L’acquisition par M. et Mme [L] de leur terrain dépendait de l’obtention d’un permis de construire, obtenu grâce aux plans détaillés et démarches effectuées par la SAS MAISONS FRANCE HABITAT qui s’est engagée sur un projet de construction, auquel manifestement M. et Mme [L] n’entendaient pas donner suite, préférant réaliser celle-ci en grande partie par eux-mêmes et avec leur famille.
L’article 12 du marché de travaux prévoit une indemnité forfaitaire évaluée à 10 % du marché en dédommagement des frais engagés par le constructeur et du bénéfice qu’il aurait dû en retirer en cas de résiliation du marché par le maître d’ouvrage non justifiée par la non obtention d’un prêt selon les conditions prévues au contrat.
En l’espèce donc, M. et Mme [L] n’ayant pas accompli les diligences normales en vue de l’obtention du prêt, ont résilié le marché de leur propre choix et sont donc redevables envers la SAS MAISONS DE FRANCE HABITAT de la somme de 7 908,50 € au titre de cette indemnité forfaitaire.
Le jugement déféré sera donc confirmé.
Sur les mesures accessoires':
Le tribunal a exactement statué sur le sort des dépens et les dispositions de l’article 700 du code de procédure civile dont il a fait une juste application.
En conséquence, le jugement déféré doit être confirmé sur ces dispositions.
Y ajoutant :
M. et Mme [L] devront payer à la SAS MAISONS DE FRANCE HABITAT une indemnité de 3 000 € au titre des frais irrépétibles exposés en cause d’appel, et supporter les dépens d’appel.
La cour déboute M. et Mme [L] de leurs demandes de ce chef.
PAR CES MOTIFS
La Cour, après en avoir délibéré, statuant publiquement, par mise à disposition, par arrêt contradictoire et en dernier ressort,
Confirme le jugement rendu le 18 novembre 2021 en toutes ses dispositions ;
y ajoutant,
Condamne M. [O] [L] et Mme [B] [X] épouse [L] à payer à la SAS LES MAISONS DE FRANCE HABITAT-LES MAISONS DE SAINT-GERMAIN la somme de 3 000 € au titre de l’article 700 du code de procédure civile.

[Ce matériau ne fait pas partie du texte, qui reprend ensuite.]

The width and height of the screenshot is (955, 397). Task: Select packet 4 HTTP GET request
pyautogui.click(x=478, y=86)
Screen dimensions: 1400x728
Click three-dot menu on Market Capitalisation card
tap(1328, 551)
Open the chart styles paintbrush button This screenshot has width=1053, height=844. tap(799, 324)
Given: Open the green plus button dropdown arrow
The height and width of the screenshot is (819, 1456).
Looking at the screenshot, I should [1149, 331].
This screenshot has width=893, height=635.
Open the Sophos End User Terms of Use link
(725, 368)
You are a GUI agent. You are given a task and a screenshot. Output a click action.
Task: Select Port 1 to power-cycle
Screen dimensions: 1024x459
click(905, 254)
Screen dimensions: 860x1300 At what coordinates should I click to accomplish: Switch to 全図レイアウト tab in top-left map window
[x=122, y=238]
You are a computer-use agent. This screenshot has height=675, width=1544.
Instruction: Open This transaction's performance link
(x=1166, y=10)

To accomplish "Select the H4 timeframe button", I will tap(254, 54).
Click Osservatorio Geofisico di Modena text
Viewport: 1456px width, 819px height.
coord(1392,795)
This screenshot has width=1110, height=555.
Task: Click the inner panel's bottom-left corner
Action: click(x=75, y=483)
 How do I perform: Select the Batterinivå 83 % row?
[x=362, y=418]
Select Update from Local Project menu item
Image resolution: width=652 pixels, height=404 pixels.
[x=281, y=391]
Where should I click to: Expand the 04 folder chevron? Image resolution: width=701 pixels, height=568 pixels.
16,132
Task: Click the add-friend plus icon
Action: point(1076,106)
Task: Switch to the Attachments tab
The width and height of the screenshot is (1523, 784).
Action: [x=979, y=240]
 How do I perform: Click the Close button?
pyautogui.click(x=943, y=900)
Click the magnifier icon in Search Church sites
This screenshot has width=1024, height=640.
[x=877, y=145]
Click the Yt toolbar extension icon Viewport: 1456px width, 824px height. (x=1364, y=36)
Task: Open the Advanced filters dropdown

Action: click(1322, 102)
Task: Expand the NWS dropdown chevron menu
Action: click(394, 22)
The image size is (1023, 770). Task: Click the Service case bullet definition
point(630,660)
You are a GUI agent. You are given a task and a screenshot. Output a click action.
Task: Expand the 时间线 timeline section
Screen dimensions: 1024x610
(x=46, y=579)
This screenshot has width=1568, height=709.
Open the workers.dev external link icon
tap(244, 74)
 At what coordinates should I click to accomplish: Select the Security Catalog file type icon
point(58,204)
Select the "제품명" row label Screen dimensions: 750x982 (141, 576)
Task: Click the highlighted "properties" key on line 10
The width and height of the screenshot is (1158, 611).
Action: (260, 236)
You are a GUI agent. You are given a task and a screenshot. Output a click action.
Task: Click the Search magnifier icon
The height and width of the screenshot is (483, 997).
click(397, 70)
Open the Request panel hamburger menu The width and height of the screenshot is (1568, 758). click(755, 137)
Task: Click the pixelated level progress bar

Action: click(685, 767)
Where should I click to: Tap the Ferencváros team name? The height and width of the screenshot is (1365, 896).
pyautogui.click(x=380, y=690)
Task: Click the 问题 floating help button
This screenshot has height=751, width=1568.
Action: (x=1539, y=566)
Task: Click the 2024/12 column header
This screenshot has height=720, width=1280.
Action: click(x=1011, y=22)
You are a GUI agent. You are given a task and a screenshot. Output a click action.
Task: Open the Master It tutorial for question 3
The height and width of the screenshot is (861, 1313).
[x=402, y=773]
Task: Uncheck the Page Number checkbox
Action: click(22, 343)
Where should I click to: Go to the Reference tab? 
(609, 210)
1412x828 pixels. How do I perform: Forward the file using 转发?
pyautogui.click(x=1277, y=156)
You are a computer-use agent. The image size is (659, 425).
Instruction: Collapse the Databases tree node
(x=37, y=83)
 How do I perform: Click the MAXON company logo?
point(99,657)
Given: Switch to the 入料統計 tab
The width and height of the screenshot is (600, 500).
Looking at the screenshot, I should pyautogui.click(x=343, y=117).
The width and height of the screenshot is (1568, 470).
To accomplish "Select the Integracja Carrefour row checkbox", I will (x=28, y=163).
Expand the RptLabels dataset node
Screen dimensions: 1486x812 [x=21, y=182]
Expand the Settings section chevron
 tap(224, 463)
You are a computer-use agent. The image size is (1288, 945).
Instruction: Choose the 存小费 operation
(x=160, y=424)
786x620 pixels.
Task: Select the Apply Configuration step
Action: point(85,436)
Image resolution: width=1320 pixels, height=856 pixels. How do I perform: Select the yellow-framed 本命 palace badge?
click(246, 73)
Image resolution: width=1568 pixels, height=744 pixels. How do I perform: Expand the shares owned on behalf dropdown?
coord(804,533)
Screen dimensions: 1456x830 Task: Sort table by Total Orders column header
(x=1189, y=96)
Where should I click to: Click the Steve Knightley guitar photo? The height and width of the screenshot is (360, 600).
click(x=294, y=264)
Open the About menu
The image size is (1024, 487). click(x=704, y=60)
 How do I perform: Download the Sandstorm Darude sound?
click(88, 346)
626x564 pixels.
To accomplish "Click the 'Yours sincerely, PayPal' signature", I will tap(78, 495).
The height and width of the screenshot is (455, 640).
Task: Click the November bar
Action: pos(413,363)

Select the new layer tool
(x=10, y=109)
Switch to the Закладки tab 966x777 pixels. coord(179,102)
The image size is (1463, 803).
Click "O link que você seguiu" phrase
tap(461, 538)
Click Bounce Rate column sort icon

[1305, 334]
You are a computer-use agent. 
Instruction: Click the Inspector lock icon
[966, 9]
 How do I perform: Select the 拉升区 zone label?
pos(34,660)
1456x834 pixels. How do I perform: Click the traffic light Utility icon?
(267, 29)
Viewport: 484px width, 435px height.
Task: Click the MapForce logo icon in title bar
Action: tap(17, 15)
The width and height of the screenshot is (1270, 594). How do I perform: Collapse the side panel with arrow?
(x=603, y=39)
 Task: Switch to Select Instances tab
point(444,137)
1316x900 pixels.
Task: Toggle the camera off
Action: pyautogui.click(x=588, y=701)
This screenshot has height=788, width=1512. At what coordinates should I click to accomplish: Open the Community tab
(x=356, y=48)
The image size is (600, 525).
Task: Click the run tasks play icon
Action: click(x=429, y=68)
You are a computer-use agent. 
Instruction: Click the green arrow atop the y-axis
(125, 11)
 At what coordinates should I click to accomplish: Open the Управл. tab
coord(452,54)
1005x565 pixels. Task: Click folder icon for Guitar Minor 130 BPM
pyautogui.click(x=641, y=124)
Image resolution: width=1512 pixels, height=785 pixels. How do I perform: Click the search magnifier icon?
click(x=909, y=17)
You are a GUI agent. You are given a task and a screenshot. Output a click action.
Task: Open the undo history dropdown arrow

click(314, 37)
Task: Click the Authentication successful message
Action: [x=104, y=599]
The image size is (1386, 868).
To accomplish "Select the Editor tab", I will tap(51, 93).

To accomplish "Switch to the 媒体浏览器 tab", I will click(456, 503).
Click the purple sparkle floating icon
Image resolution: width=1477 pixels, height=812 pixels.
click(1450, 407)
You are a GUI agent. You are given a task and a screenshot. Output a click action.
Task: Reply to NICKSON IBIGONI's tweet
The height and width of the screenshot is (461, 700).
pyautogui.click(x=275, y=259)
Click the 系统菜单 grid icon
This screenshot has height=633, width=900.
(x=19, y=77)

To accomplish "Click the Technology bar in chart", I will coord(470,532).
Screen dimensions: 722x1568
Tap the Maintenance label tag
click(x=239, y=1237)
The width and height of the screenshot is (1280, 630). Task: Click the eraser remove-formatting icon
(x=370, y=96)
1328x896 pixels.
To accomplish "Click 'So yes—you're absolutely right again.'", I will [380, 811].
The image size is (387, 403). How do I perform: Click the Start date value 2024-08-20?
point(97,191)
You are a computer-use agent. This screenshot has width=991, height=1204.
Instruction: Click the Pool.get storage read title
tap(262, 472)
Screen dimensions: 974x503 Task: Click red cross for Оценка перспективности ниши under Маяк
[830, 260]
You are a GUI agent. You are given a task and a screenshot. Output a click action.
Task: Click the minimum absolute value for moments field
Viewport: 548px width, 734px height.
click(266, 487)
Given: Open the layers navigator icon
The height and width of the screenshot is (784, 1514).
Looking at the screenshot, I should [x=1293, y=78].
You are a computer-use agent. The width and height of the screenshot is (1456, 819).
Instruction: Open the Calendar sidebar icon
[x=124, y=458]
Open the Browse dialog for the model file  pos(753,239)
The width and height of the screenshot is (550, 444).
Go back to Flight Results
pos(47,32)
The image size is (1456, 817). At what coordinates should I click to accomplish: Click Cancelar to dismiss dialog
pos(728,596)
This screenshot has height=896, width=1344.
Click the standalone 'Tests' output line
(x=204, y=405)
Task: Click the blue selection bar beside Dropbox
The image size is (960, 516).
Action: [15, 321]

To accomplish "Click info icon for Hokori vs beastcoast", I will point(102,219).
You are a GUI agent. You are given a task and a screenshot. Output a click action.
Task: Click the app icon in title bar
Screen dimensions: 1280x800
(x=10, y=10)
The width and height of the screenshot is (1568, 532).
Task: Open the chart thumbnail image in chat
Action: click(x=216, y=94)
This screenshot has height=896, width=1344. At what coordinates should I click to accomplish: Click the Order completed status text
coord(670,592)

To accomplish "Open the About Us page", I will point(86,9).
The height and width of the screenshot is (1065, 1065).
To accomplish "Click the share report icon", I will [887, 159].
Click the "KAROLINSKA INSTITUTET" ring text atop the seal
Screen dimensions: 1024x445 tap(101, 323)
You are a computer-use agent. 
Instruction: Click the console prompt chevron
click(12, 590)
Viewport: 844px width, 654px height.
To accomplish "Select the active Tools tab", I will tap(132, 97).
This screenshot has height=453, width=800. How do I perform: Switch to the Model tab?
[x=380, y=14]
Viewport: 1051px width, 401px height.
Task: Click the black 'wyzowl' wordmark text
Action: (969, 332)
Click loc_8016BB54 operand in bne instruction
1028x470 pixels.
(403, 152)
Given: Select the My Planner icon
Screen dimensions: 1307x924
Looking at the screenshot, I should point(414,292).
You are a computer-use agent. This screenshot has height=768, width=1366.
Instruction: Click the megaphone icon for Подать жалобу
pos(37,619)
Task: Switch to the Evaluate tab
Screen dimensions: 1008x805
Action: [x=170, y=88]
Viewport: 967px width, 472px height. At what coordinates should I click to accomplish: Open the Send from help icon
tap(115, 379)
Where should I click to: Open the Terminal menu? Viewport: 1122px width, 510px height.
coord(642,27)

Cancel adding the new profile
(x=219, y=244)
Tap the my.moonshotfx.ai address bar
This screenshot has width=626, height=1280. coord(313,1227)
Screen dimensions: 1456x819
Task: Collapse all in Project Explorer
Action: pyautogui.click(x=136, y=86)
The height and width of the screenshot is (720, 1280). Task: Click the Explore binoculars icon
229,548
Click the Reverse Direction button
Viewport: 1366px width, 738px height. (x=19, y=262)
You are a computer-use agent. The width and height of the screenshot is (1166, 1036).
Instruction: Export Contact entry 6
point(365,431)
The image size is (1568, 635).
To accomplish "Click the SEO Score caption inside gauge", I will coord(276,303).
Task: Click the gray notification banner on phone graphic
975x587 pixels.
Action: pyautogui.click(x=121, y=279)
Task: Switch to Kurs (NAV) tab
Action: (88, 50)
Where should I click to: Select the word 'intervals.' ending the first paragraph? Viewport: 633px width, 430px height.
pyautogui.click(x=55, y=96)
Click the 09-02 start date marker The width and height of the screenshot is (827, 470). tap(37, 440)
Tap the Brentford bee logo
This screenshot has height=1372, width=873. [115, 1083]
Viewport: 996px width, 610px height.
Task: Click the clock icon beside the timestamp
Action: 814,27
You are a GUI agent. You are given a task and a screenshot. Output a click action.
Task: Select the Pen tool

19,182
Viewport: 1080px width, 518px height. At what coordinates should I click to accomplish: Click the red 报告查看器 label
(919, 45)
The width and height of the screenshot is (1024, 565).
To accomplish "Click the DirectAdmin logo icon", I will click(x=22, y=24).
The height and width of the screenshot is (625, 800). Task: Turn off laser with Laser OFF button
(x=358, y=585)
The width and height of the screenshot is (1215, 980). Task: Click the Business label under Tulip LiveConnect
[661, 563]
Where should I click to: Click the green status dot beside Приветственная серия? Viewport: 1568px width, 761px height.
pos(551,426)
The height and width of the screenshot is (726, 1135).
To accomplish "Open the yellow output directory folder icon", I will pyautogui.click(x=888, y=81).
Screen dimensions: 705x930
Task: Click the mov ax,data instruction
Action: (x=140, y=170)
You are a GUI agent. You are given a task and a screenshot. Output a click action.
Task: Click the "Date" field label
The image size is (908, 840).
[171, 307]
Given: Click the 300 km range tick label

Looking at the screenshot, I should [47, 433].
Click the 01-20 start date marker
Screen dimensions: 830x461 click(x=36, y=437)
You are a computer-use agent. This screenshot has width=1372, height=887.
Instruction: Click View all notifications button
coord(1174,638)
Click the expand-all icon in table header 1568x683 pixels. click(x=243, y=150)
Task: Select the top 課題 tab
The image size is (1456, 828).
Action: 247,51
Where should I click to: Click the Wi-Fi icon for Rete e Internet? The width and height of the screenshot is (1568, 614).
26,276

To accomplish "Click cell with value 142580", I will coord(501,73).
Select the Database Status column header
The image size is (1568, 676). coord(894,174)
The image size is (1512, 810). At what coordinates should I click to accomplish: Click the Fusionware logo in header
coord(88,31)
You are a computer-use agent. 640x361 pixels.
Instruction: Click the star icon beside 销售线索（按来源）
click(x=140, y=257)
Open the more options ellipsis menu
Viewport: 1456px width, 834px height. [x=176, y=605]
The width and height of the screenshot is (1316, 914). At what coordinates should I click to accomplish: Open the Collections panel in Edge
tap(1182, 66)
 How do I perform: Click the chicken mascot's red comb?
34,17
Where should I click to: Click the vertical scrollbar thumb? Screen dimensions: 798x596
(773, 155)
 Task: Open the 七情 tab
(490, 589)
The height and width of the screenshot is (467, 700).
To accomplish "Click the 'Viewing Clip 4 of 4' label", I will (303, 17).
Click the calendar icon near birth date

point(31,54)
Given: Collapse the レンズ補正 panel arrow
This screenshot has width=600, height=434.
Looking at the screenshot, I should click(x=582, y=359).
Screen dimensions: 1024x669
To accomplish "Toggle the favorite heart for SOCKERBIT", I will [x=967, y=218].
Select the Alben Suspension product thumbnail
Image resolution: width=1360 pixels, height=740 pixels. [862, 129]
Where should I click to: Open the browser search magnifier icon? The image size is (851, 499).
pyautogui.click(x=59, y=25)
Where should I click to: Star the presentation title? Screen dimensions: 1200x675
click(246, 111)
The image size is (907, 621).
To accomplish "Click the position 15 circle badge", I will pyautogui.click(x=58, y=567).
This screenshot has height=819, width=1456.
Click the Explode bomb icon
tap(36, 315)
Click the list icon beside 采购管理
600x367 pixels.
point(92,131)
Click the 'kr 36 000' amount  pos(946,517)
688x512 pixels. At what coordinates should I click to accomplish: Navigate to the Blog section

Rejette la demande de M. et Mme [L] fondée sur les dispositions de l’article 700 du code de procédure civile,
Condamne M. [O] [L] et Mme [B] [X] épouse [L] aux entiers dépens d’appel.
Le présent arrêt a été signé par Mme FAURE, Présidente, et par Mme HAUGUEL, Greffière, auquel la minute de la décision a été remise par la magistrate signataire.